Trecho selecionado:
————

Sobre as atuais legislações, Emílio afirma: “Uma vez regulamentadas, essas leis criarão caminhos para que os pacientes tenham acesso ao tratamento com Cannabis via sistema de saúde, de modo a diminuir a judicialização”. Em consonância com o advogado, o neurocientista Sidarta Ribeiro diz que é importante que as leis que trazem a Cannabis medicinal para o SUS não se limitem a importar o produto, mas que também regulamentem a produção nacional. “Eu espero que, quando essas leis ‘pegarem’, porque no Brasil a lei tem que ‘pegar’, não seja para o SUS importar óleo de CBD caro do exterior, mas sim para que se produza no Brasil, para que tenha custo baixo, alta qualidade e amplo espectro”, ressalta.

Nessa direção, uma decisão recente, inédita no Brasil, ampliou os horizontes. Em março de 2023, a Justiça Federal de Sergipe autorizou uma associação canábica, a Associação Brasileira de Apoio ao Cultivo e Pesquisa de Cannabis Medicinal (Salvar), a realizar o cultivo, manipulação, preparo, produção, armazenamento, transporte, dispensa e pesquisa da Cannabis sativa, conforme prescrição médica. Foi a primeira vez que um tribunal brasileiro permitiu o plantio e comercialização de flores, extratos e comestíveis de Cannabis em território nacional. Nos últimos anos, cerca de seis outras associações nacionais obtiveram autorização para a produção e comercialização de óleos medicinais à base de canabidiol, mas outras derivações da Cannabis são restritas à importação.

————

Entradas do conjunto:
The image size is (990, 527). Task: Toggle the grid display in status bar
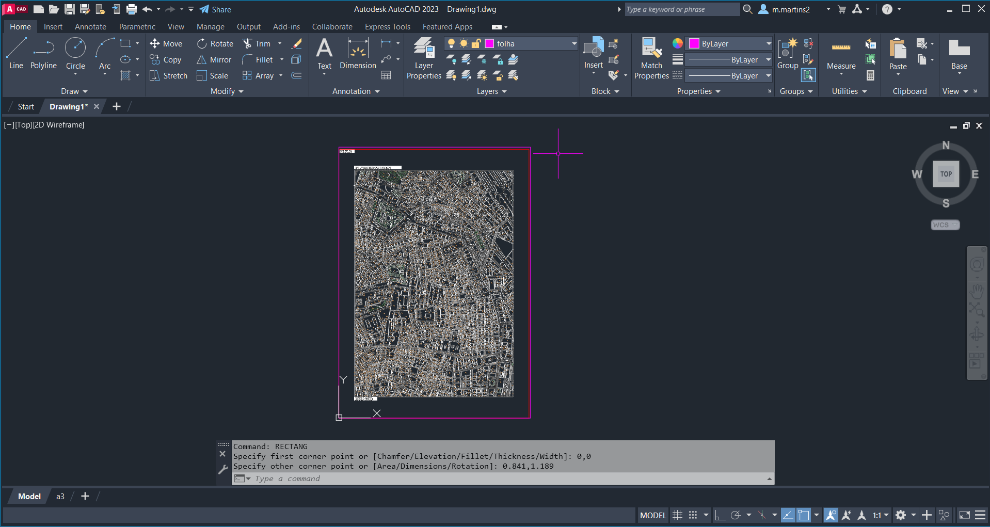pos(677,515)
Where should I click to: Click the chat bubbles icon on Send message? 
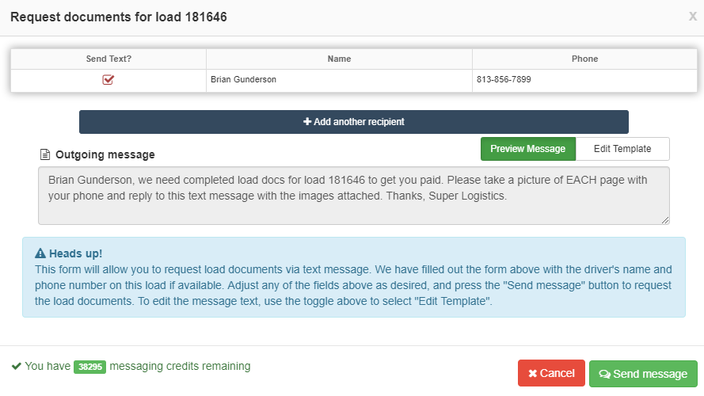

————

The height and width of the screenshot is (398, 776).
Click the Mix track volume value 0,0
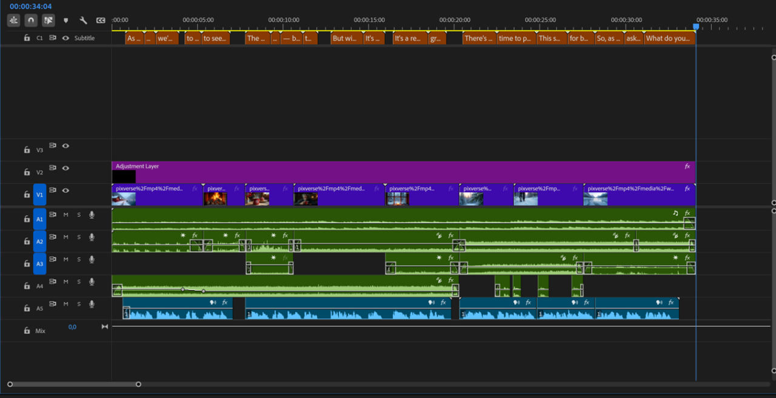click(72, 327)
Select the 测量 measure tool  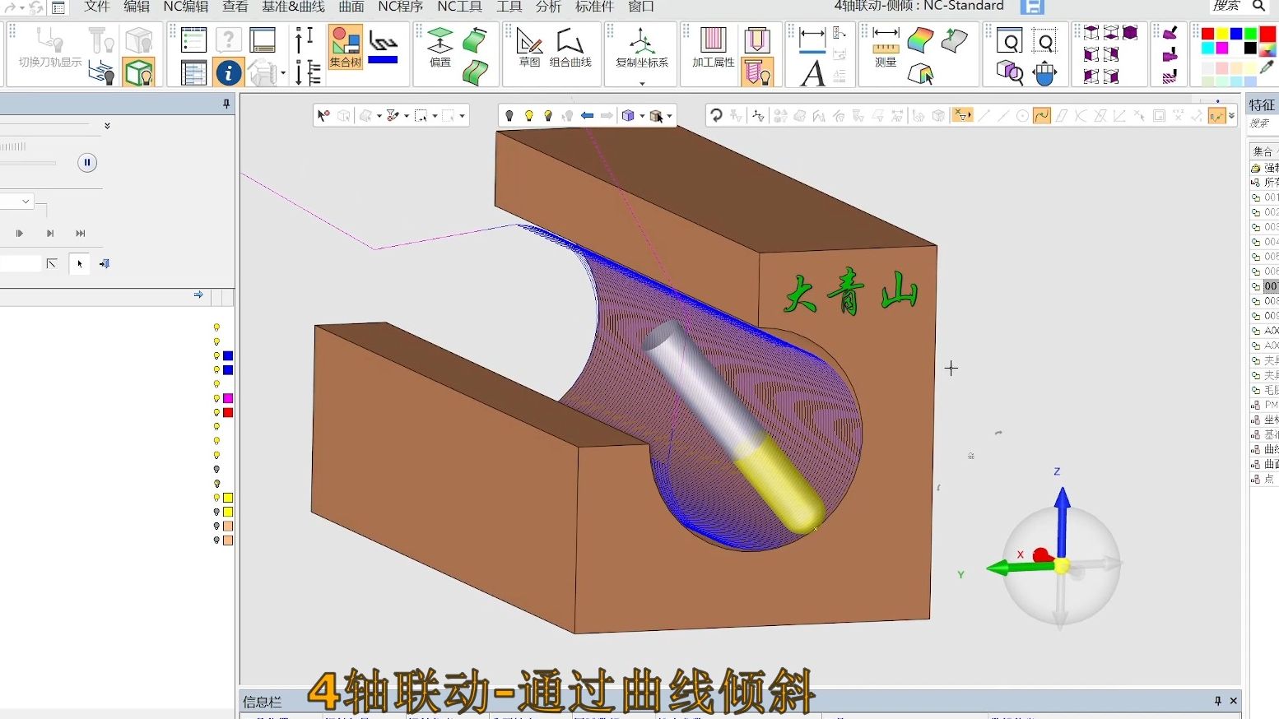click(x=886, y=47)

————

Sobre a tarefa:
Por favor, resuma em duas frases o trecho sobre Cannabis medicinal. As entradas não têm relação com o trecho.

Resposta escrita:
O advogado Emílio afirma que as leis atuais, uma vez regulamentadas, darão aos pacientes acesso ao tratamento com Cannabis pelo sistema de saúde e diminuirão a judicialização. O neurocientista Sidarta Ribeiro defende que essas leis também regulamentem a produção nacional, e em março de 2023 a Justiça Federal de Sergipe autorizou, pela primeira vez no Brasil, a associação Salvar a cultivar e comercializar flores, extratos e comestíveis de Cannabis.